Home / Regular Issue / JST Vol. 31 (6) Oct. 2023 / JST-4042-2022


Nitrogen Dynamics in Soil Treated with Plant-Growth Promoting Bacteria and Urea Fertilizer

Amaily Akter, Ali Tan Kee Zuan, Susilawati Kasim, Adibah Mohd Amin, Zakry Fitri Ab Aziz, Noor Md Rahmatullah, Buraq Musa Sadeq, Sayma Serine Chompa and Md Ekhlasur Rahman

Pertanika Journal of Science & Technology, Volume 31, Issue 6, October 2023


Keywords: Ammonium ion, nitrate ion, nitrogen leaching, nitrogen mineralization, plant growth-promoting bacteria

Published on: 12 October 2023

The mineralization of urea fertilizer significantly impacts nitrogen movement in the soil. An incubation study was done on a lab scale basis to examine nitrogen dynamics in soil inoculated with plant growth-promoting bacteria (PGPB) supplemented with varying levels of nitrogen fertilizer in the form of urea (0% N, 25% N, 50% N, 75% N, and 100% N). In the present experiment, sandy clay loam soil was used and incubated for four weeks, and the concentrations of NH4+‒N and NO3–‒N were monitored using the destructive method (Kjeldahl) to determine the mineralization rate of urea.
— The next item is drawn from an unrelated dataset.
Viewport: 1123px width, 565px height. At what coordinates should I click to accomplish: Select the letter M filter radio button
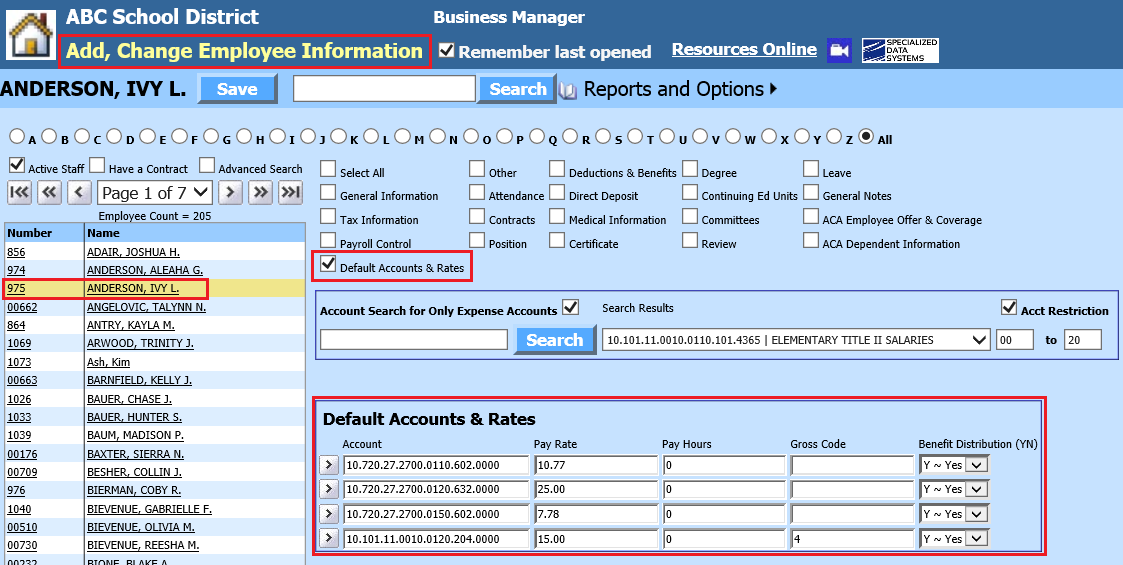402,137

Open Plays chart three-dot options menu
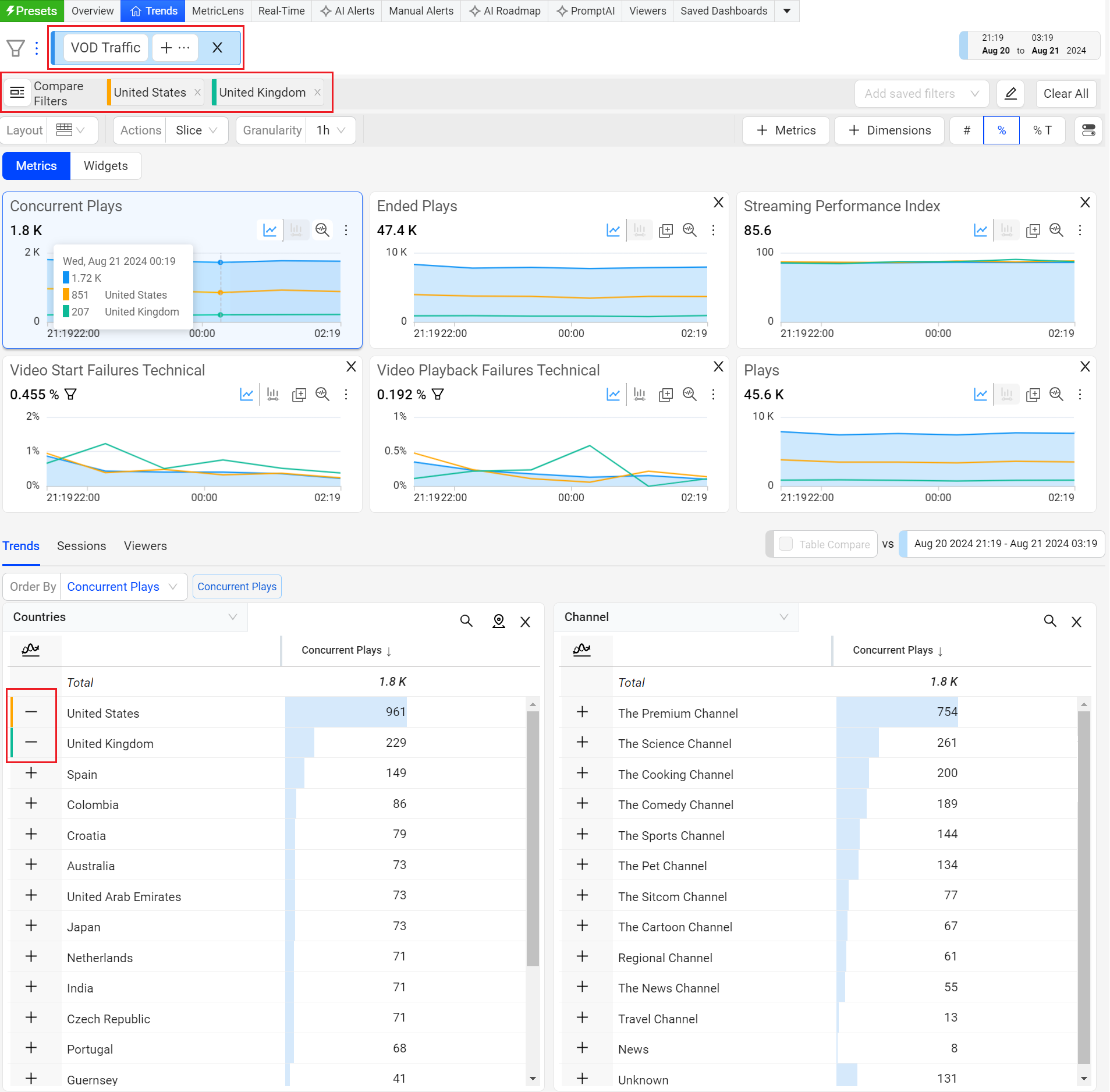[1080, 395]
Results showed higher NH4+‒N (11.880 mg/kg mineralized with UPMRB9N50 treatment) and NO3–‒N (20.060 mg/kg mineralized with UPMRB9N50 treatment) concentrations in the bacteria-treated soil compared to the uninoculated control. Urea-N remains higher (0.0353% and 0.0253% from UPMRB9N50 treatment in the first and second weeks, respectively) in bacteria-treated soil during the first two weeks, then gradually becomes zero towards the end of the observing period. Nitrogen (N) leaching loss was lower in bacterial inoculated soil compared to the control, and the leaching loss of N was greater with the increased N fertilizer rates. Cumulative N leaching loss is higher (29.797 mg/kg) in 100% N-treated soil than in other treatments. The findings observed that the beneficial bacteria could enhance the N mineralization to make the nutrient available for the crop while, at the same time, reducing leaching losses of fertilizer when supplied with a minimum amount of chemical fertilizer, thereby saving the input cost and protecting the environment.